Banana Fana Fo Fudcat

WHEREAS, it has come to our attention that the multitudinous tabulation of names — family, given, and “nick” — comprising the history of major league baseball, could be rendered more accessible and useful were it to be segmented into a logical and explanatory sequence of categories, LET US THEN RESOLVE to commence the laborious task of performing said categorization.

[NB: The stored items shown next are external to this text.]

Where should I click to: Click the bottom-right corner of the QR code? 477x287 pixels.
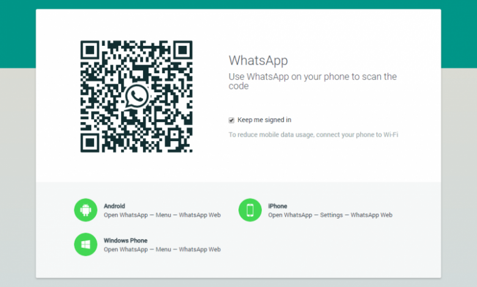click(x=186, y=147)
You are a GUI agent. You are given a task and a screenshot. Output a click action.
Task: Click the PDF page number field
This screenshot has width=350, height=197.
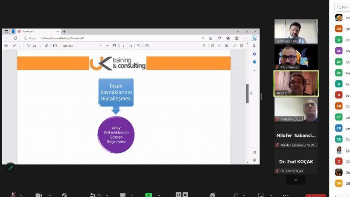point(124,46)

What is presented herefore is an initial, exploratory effort, by no means intended to be construed as complete, comprehensive, or consummated, at creating THE DEPARTMENTALIZED CATALOGUE OF BASEBALL NAMES:

The Department of Just Plain Funny

Emil “Hillbilly” Bildilli
Frank Funk
Fabian Kowalik
Eli Grba
DeWitt “Bevo” LeBourveau
Terrmel Sledge
Lu Blue
Doug “Eye Chart” Gwosdz
Ivey Wingo
Orval Overall
Jerry Upp
Estel Crabtree
Creepy Crespi
Sibby Sisti
Van Lingle Mungo
Emil Yde
Epp Sell
Biff Pocoroba
Sig Jakucki
Gomer Hodge

The Department of Just Plain Weird

Urban Shocker
El Tappe
Bibb Falk
Ugueth Urbina
Scipio Spinks
Vida Blue
Rikkert Faneyte
Zoilo Versalles
Yorvit Torrealba

The Department of Just Plain Weird, Beginning with “I” Division

Garth Iorg
Happy Iott
Ham Iburg
Doc Imlay
Bert Inks
Hansel Izquierdo

The Department of Say This Fast Ten Times

Gary Gray

The Department of Change

Harry to Eric Rasmussen
Joey to Albert Belle
Richie to Dick Allen
Jose Gonzalez to Jose Uribe (referred to by Giants’ broadcaster Hank Greenwald as “the player to be named later”)
Ernest Dudley Lee (who also played as Ernest Dudley, and also played as Dud Dudley, and also, of course, played as Dud Lee)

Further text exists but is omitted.